# Need Help! sterling arms mark 2



## mac_bb (Jan 24, 2012)

hi, 
i have a sterling arms mark II .380. this last weekend after i was done shooting it i noticed half of the takedown screw got tore out from the slide (pictures below). now from what i know about this pistol is sterling arms went out of business in 1983 so the gun is discontinued... after extensive searching the only replacement parts i can find for this gun are from numrich and of course they are out of stock. i was wondering if any body knew of any resources i could look into for this piece? or perhaps somebody has one they would be willing to part out? any help would be much appreciated.


----------



## TedDeBearFrmHell (Jul 1, 2011)

this is going to be a tough nut, sterlings were marginal at their best.... and horrible at their worst. they were disposable guns, much like the jennings/bryco/jiminez/raven/davis guns are today.

IF you must use this gun, you may find a local machinist who can make the screw for you, but it will most likely cost more than the guns worth.... one other place might be ACE hardware, they have a crap load of machine screws in all sizes, take the slide off and take it in for a test fitting. if you get the right thread pitch and shape, you can always shorten the screw to fit.

- _Given request 1_:
Rewrite the part of the listing that opens with the line containing "This screenshot has height=910, width=2186." and closes with the line containing "click(x=1594, y=398)". Replace "Disconnect" with "Reconnect" and leave everything else unchanged.
- _Given request 2_:
Carry on the forum thread about the broken takedown screw on a Sterling Arms Mark II from where it stops.

- _Information given_:

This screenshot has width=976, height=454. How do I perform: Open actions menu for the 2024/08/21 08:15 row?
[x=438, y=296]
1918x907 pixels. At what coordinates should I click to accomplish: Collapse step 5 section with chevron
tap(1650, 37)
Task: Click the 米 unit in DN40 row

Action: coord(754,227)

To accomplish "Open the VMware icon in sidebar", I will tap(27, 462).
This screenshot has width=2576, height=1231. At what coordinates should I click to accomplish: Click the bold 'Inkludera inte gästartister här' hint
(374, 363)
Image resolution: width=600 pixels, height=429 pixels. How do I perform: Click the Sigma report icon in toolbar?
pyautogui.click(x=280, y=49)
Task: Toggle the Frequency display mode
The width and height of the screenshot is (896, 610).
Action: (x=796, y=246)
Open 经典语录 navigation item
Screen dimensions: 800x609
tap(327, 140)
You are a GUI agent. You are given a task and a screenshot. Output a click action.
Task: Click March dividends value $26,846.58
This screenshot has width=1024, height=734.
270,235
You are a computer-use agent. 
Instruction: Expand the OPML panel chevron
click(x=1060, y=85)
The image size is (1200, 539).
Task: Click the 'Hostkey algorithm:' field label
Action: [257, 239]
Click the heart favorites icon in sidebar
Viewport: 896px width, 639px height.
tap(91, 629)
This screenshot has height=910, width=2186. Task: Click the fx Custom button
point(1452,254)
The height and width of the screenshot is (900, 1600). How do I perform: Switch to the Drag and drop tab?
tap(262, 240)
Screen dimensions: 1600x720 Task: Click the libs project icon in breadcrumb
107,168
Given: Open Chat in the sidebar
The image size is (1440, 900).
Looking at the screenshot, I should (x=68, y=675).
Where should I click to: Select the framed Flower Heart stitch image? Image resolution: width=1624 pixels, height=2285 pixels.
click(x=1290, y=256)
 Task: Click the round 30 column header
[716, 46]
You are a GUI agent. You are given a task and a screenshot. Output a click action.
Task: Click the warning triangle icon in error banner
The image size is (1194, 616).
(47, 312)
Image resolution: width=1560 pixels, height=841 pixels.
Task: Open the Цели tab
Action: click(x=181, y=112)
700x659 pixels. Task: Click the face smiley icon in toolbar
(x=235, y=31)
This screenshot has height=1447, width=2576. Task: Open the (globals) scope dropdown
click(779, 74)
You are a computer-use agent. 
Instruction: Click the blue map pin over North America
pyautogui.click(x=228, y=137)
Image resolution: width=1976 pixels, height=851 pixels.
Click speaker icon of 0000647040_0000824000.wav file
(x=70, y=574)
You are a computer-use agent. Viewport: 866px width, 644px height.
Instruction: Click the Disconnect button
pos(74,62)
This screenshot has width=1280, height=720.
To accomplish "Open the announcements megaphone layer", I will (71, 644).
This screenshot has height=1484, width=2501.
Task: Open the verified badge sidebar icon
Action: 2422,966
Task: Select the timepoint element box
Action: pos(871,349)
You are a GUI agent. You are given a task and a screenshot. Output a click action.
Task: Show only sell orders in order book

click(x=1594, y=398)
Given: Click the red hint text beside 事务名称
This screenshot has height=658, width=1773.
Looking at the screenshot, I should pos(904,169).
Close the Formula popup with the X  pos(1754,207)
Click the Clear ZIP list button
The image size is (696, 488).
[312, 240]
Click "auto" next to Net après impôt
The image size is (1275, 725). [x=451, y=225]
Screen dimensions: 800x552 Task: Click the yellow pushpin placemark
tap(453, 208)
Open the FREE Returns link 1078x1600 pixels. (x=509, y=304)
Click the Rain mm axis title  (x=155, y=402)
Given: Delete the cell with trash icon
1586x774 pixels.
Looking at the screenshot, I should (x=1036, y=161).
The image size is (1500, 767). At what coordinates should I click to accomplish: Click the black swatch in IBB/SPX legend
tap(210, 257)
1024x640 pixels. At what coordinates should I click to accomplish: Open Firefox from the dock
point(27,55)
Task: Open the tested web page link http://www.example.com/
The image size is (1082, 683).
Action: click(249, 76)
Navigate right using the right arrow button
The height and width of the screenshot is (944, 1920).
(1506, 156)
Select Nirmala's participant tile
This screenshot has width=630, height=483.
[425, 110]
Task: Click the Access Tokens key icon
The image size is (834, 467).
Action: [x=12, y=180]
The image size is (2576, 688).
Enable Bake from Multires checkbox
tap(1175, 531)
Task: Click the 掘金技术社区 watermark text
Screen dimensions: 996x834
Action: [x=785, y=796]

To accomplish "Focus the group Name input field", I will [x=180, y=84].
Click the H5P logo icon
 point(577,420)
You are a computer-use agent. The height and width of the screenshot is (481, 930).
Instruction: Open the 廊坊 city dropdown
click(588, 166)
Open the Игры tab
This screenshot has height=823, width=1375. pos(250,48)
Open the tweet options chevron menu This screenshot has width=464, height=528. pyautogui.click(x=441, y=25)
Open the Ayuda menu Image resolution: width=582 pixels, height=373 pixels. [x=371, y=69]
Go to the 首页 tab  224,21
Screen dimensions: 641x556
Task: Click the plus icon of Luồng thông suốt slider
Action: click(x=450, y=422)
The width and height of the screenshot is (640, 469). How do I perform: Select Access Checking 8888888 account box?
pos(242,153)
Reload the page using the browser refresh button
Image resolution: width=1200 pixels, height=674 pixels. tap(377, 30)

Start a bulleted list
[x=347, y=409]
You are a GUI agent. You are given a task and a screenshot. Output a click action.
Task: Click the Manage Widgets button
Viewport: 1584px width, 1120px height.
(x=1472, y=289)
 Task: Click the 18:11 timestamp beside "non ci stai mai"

- _Written reply 1_:
This screenshot has height=910, width=2186. Task: Click the fx Custom button
point(1452,254)
The height and width of the screenshot is (900, 1600). How do I perform: Switch to the Drag and drop tab?
tap(262, 240)
Screen dimensions: 1600x720 Task: Click the libs project icon in breadcrumb
107,168
Given: Open Chat in the sidebar
The image size is (1440, 900).
Looking at the screenshot, I should (x=68, y=675).
Where should I click to: Select the framed Flower Heart stitch image? Image resolution: width=1624 pixels, height=2285 pixels.
click(x=1290, y=256)
 Task: Click the round 30 column header
[716, 46]
You are a GUI agent. You are given a task and a screenshot. Output a click action.
Task: Click the warning triangle icon in error banner
The image size is (1194, 616).
(47, 312)
Image resolution: width=1560 pixels, height=841 pixels.
Task: Open the Цели tab
Action: click(x=181, y=112)
700x659 pixels. Task: Click the face smiley icon in toolbar
(x=235, y=31)
This screenshot has height=1447, width=2576. Task: Open the (globals) scope dropdown
click(779, 74)
You are a computer-use agent. 
Instruction: Click the blue map pin over North America
pyautogui.click(x=228, y=137)
Image resolution: width=1976 pixels, height=851 pixels.
Click speaker icon of 0000647040_0000824000.wav file
(x=70, y=574)
You are a computer-use agent. Viewport: 866px width, 644px height.
Instruction: Click the Reconnect button
pos(74,62)
This screenshot has width=1280, height=720.
To accomplish "Open the announcements megaphone layer", I will (71, 644).
This screenshot has height=1484, width=2501.
Task: Open the verified badge sidebar icon
Action: 2422,966
Task: Select the timepoint element box
Action: pos(871,349)
You are a GUI agent. You are given a task and a screenshot. Output a click action.
Task: Show only sell orders in order book

click(x=1594, y=398)

- _Written reply 2_:
IF you dont have to use this gun, i recommend that you piece it out and sell it, in "like new"
condition its only worth $90-100.


----------



## Bimmster (Apr 2, 2012)

I have the same issue with mine!
A friend and I each bought one of these in 1982. Mine is still a good shooting gun and my son loves to shoot it, my friend parted with his long ago, it was a constant jammer no matter what we did.
I'm also looking for this part and or a parts gun.


----------



## rickw638 (May 12, 2012)

I have one that could be used as a part gun. Contact me at [email protected].


----------



## Haas (Jun 24, 2009)

Even if you find a screw at the hardware store with a matching thread, a machinist would be able to modify that head without too much cost. In fact, if you head over to a machine shop on a Saturday morning, you might find someone working who will modify if quickly and cheaply for cash.


----------



## dogngun (May 29, 2006)

Some thoughts on Sterling Arms. I can not agree they were "junk" or "disposable" guns. I bought one of their small pocket .22's when they first came out...they were all steel, machined, and very costly compared to the cast guns of that time...around $130. The problems with Sterlings came from the number of different designs they tried to make without sufficient de-bugging and in a very small factory. They made a great variety of handguns, from the .22 and .25 pocket pistols to a single shot changeable barrel hunting pistol called the X-Caliber. They were well made, but they were never completely trouble free. I think they should have started with a few designs and got them all working well, but they did not.
Sterlings were made in New York State from 1972 till 1984...

Here's a pic of an X caliber...http://www.gunauction.com/buy/10764...terling-arms-corporation-x-caliber-357mag-box

mark


----------



## jose (Jan 9, 2013)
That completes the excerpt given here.